• [TEKS DITAMPILKAN]

---

AS TIDAK WARAS

Erizeli Bandaro – Tahun kemarin ada film Dont Look up di Netflix. Kate Debiasky (Jennifer Lawrence), mahasiswa pascasarjana astronomi  mengingatkan akan potensi komet menabrak bumi. Itu bisa membuat kiamat. Hitungannya terkonfirimasi oleh Dr. Randall Mindy (Leonardo DiCaprio) bahwa komet tersebut berpotensi menabrak Bumi dalam waktu enam bulan ke depan. Bumi berpotensi akan hancur. Tapi peringatan itu jadi bahan lelucon para elite dan politisi AS. Akibatnya memaksa Kate Debiasky membocorkan ancaman itu lewat media massa. Keadaan jadi kacau. Publik jadi takut dan kawatir atas berita tersebut.

---

• [SEGMEN DATA]

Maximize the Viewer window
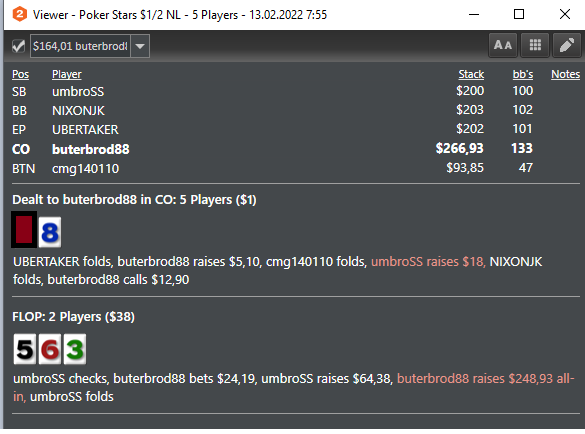[519, 15]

---

• [KUMPULAN TUGAS]
#1 Jawab pertanyaan berikut berdasarkan teks:
(a) Siapa pemeran Kate Debiasky?
(b) Dalam waktu berapa lama komet berpotensi menabrak Bumi?
(c) Lewat apa Kate Debiasky membocorkan ancaman itu?
#2 Kutip tanpa perubahan bagian teks yang dibuka dengan kata-kata "Erizeli Bandaro –" dan ditutup dengan "atas berita tersebut.".
Baris-baris data tidak digunakan di sini.

• [JAWABAN PER TUGAS]
#1
(a) Jennifer Lawrence.
(b) Dalam waktu enam bulan ke depan.
(c) Lewat media massa.

#2
Erizeli Bandaro – Tahun kemarin ada film Dont Look up di Netflix. Kate Debiasky (Jennifer Lawrence), mahasiswa pascasarjana astronomi  mengingatkan akan potensi komet menabrak bumi. Itu bisa membuat kiamat. Hitungannya terkonfirimasi oleh Dr. Randall Mindy (Leonardo DiCaprio) bahwa komet tersebut berpotensi menabrak Bumi dalam waktu enam bulan ke depan. Bumi berpotensi akan hancur. Tapi peringatan itu jadi bahan lelucon para elite dan politisi AS. Akibatnya memaksa Kate Debiasky membocorkan ancaman itu lewat media massa. Keadaan jadi kacau. Publik jadi takut dan kawatir atas berita tersebut.